Но как бы ни была велика их самоотверженность, в душе каждый знал, что долг требует от них не только жертв и подвигов, а гораздо большего — организованной обороны. Долго ли мог героический гарнизон этой одинокой крепости удерживать атаки бесчисленной рати бактерий? Чтобы успешно противостоять им, нужно было создать лаборатории, наблюдательные посты, санитарные кордоны, исследовательские институты, словом, все то, что называют противочумным фронтом. Ни Берестнев, ни его друзья сделать это были не в силах. Не один еще год каждое новое открытие чумологи оплачивали самой дорогой ценой — жизнью.
Мария Лебедева, похороненная со своими товарищами на окраине Харбина, Ипполит Деминский, сложивший свою светлую голову в Прикаспийской степи, — все эти герои (герои, а не жертвы!) шли на верную смерть, зная, что только так могут спасти от гибели сотни тысяч людей. Но пришло, наконец, время, когда не отдельные смельчаки, а Республика Советов объявила чуме войну на полное уничтожение.

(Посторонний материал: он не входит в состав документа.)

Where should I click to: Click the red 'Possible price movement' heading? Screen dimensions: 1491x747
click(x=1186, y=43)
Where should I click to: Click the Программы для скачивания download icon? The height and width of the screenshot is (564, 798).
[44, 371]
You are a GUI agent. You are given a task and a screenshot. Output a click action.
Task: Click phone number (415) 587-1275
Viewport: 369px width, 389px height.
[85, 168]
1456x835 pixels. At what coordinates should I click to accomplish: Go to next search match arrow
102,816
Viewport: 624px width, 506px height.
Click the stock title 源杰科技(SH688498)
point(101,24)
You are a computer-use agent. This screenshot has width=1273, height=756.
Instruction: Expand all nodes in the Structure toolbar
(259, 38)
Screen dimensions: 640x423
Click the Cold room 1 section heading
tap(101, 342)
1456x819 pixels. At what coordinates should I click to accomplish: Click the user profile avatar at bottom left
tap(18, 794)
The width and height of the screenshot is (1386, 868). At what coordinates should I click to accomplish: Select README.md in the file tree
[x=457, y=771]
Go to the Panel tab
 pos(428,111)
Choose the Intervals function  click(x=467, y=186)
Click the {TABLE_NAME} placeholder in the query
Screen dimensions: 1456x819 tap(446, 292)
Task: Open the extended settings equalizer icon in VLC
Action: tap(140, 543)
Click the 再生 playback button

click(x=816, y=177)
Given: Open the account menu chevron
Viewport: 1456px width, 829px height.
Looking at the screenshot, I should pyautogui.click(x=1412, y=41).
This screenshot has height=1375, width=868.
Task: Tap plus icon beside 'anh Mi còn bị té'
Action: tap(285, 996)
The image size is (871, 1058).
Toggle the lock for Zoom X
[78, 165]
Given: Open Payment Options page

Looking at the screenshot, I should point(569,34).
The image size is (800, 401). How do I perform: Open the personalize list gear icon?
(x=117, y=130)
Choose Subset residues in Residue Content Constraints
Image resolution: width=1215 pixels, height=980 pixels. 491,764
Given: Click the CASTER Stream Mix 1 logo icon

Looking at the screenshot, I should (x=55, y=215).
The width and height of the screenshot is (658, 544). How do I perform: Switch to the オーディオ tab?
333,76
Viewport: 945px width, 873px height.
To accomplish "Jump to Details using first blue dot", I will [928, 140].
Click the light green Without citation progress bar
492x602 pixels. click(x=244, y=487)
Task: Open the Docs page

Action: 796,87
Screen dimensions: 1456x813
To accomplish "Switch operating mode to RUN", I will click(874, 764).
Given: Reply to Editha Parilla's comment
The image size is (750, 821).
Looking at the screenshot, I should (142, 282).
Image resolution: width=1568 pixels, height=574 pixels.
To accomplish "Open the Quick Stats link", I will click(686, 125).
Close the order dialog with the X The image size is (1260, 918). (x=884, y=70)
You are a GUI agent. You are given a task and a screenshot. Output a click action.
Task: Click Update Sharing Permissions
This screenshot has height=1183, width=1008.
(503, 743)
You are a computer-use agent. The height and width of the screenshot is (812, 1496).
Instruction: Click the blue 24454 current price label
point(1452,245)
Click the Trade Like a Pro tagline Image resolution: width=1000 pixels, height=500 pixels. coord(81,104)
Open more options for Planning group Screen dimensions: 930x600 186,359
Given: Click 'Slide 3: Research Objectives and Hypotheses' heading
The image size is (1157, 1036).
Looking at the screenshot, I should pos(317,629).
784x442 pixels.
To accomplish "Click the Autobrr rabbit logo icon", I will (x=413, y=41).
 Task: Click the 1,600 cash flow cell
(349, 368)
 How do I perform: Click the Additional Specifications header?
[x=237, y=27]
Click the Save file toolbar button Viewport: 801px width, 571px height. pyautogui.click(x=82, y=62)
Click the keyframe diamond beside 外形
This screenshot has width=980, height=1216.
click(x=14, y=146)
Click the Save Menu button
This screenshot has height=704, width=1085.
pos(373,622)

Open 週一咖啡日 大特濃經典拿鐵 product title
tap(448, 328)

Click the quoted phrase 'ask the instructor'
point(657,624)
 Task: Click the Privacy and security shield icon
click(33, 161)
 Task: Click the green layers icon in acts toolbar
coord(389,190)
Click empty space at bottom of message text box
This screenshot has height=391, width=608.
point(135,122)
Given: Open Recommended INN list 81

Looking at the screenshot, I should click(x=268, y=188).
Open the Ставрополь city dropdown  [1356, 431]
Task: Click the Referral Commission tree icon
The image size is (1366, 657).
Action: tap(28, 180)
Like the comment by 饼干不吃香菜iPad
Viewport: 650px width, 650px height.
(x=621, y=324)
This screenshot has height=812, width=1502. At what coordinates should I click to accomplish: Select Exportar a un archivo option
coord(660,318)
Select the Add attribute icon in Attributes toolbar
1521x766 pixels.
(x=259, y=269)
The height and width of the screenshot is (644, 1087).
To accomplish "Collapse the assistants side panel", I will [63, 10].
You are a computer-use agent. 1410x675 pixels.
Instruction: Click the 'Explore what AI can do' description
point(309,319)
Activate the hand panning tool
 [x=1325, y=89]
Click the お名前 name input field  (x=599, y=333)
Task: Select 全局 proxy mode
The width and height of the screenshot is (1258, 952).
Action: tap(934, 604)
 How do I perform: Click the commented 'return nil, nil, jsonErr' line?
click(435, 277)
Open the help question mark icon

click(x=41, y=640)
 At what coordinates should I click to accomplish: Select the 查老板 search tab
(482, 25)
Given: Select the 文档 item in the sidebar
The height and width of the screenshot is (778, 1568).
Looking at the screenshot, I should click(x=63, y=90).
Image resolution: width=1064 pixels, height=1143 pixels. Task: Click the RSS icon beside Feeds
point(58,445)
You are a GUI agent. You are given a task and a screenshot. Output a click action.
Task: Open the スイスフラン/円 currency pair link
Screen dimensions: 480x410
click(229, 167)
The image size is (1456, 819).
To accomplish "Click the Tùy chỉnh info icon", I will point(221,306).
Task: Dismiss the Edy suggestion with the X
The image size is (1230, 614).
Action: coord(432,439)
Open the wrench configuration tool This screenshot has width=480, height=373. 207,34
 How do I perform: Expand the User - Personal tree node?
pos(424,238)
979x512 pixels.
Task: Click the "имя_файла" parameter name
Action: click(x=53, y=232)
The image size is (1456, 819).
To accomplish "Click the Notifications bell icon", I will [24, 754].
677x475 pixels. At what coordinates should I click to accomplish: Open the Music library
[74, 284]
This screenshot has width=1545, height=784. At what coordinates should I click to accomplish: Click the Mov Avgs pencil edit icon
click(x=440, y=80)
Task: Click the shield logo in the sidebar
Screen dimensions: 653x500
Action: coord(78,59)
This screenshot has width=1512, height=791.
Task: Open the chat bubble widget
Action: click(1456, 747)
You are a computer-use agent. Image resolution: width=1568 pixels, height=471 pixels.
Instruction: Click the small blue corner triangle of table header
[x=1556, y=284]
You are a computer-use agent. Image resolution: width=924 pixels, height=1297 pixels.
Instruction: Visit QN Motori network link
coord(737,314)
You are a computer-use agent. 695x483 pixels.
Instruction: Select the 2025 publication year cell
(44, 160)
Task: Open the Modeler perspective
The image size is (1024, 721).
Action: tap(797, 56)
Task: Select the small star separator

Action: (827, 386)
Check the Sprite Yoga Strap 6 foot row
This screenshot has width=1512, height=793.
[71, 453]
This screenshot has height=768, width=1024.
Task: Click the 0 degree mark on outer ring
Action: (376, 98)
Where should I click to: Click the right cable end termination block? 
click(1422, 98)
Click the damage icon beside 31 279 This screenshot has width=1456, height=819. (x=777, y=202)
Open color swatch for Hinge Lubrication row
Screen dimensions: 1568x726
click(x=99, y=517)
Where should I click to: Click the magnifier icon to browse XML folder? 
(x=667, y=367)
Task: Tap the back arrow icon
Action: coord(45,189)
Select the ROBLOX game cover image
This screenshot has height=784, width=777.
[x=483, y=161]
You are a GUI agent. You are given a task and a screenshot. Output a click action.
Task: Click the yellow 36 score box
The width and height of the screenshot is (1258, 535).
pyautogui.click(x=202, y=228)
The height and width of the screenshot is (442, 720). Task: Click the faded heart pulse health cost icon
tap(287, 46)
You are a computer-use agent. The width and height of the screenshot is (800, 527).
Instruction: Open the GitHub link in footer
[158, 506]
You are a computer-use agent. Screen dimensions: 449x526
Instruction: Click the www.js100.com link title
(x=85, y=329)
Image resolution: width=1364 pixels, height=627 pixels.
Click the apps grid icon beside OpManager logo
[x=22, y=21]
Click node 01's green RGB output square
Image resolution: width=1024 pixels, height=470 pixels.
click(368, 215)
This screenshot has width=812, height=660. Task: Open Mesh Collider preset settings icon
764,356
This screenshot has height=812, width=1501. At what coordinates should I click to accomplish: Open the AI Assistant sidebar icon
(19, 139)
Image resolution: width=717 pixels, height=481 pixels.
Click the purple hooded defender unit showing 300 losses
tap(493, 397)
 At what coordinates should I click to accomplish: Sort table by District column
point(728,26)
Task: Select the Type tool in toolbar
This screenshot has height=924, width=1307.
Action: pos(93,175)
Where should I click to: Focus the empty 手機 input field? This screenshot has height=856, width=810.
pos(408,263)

Советская наука повела на врага широкое контрнаступление. В нем участвовали врачи и зоологи, почвоведы и ботаники, географы и ветеринары. Поиски главных разносчиков и хранителей бактерий шли на огромных просторах родной страны и не прекращались, пока исследователи не выяснили все до единого звенья распространения болезни. Смутные догадки своих предшественников о путях проникновения чумы к людям они превратили в достоверные факты науки. И «черная смерть» начала отступать из своих исконных владений — степных пространств, чтобы больше никогда не возвращаться на нашу землю.
Победили мужество, настойчивость и великая, всепоглощающая любовь к Родине замечательных наших врачей. Победила жизнь.